* _任務 1_:
根據這篇演講紀錄,講者成為作家之前曾長期擔任什麼職務?
* _任務 2_:
請照原文回傳這篇演講紀錄中從「在成為作家之前,我的身分是記」到「該還是好好集中自己的魂魄吧!」的部分。

* _所示文本_:
════════
講題:〈黎兒如是說〉
時間:2006年4月19日
地點:T108教室(國立台北藝術大學)
整理:misha(黎兒稍加修改)

【開始寫作】

在成為作家之前,我的身分是記者,也曾長期擔任中國時報駐日特派員。在真正的寫作生涯開始之前,曾為一本香港雜誌《九O年代》執筆,在這長達十年的時間裡,我寫了以日本社會百態為主的專欄。那還是記者寫作的延長,沒有將把「我」的概念和體驗放進去,一直到1999年受邀在中國時報的〈三少四壯集〉發表文章,才開始散文的寫作。從第一篇文章〈不倫為文化〉開始,至今訂單源源不絕,每個月都寫相當數量的專欄,其中包括台灣蘋果日報、時報周刊、今周刊、新新聞、香港蘋果日報、OGGI婦女雜誌等,也幫香港壹週刊寫過文章。因此可以說我的寫作生涯,是在非常偶然的機緣中,從稿約開始的。專欄、散文外,小說《棋神物語》也是因為公視的劇本邀約,並由於對「作家」此一自我定位的要求,才先產生了具有完整獨立性的小說作品。

說起來,或許是很被動的,因為有訂單才寫作,最近我也開始覺得,寫專欄會將我個人分割成許多碎片,或許因此喪失寫長篇小說的鬥志,還能寫的長篇或許有限,應該還是好好集中自己的魂魄吧!

【兩性議題的寫作】

從〈不倫為文化〉這篇文章開始,因為反應熱烈,才發現我們的文化裡非常欠缺討論情色的語彙、方法論,因此持續以兩性議題為寫作題材。「劈腿」等此類語辭常常出現在媒體報導、人與人的談話當中,但很少正視它;在台灣的社會裡,大家仍把全部精力放在對政治的關注上,每個人都是政治評論家,談政治的語言千錘百鍊,少有人正視兩性關係的本質,不像日本人在下班後絕不提政治,並且可以把任何東西(如美食)牽扯到愛情。日本人從極早期的文學如《源氏物語》開始,就已經有了相當奔放的兩性關係,愛情始終是日本學的底流。明治時代以降,日本文學幾乎可以說是愛情文學的天下,如果把愛情文學抽掉,日本幾乎就要等於沒有文學了。世界上少有這樣的國家,比較相近的唯有法國而已。即使是美國,也多有自然文學、社會文學等其他領域;在台灣,雖然有人舉李昂的《殺夫》為例,但這篇小說基本上仍應當作社會小說看待。
════════
* _資料部分_:

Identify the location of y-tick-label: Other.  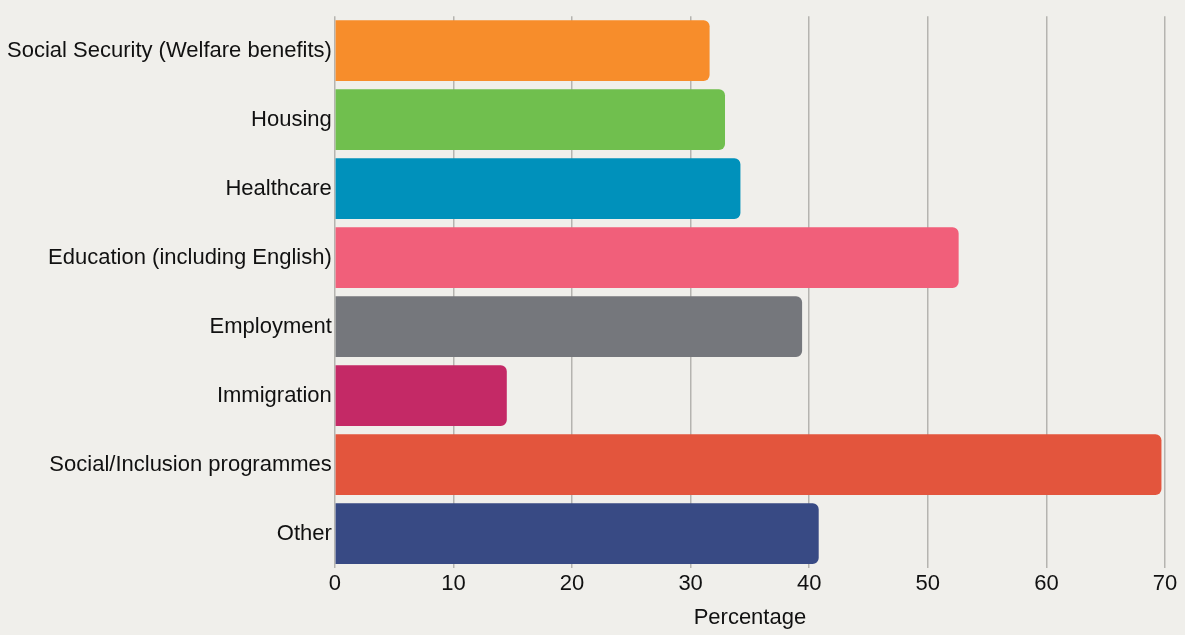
════════
* _書面回覆 1_:
中國時報駐日特派員。

* _書面回覆 2_:
在成為作家之前,我的身分是記者,也曾長期擔任中國時報駐日特派員。在真正的寫作生涯開始之前,曾為一本香港雜誌《九O年代》執筆,在這長達十年的時間裡,我寫了以日本社會百態為主的專欄。那還是記者寫作的延長,沒有將把「我」的概念和體驗放進去,一直到1999年受邀在中國時報的〈三少四壯集〉發表文章,才開始散文的寫作。從第一篇文章〈不倫為文化〉開始,至今訂單源源不絕,每個月都寫相當數量的專欄,其中包括台灣蘋果日報、時報周刊、今周刊、新新聞、香港蘋果日報、OGGI婦女雜誌等,也幫香港壹週刊寫過文章。因此可以說我的寫作生涯,是在非常偶然的機緣中,從稿約開始的。專欄、散文外,小說《棋神物語》也是因為公視的劇本邀約,並由於對「作家」此一自我定位的要求,才先產生了具有完整獨立性的小說作品。

說起來,或許是很被動的,因為有訂單才寫作,最近我也開始覺得,寫專欄會將我個人分割成許多碎片,或許因此喪失寫長篇小說的鬥志,還能寫的長篇或許有限,應該還是好好集中自己的魂魄吧!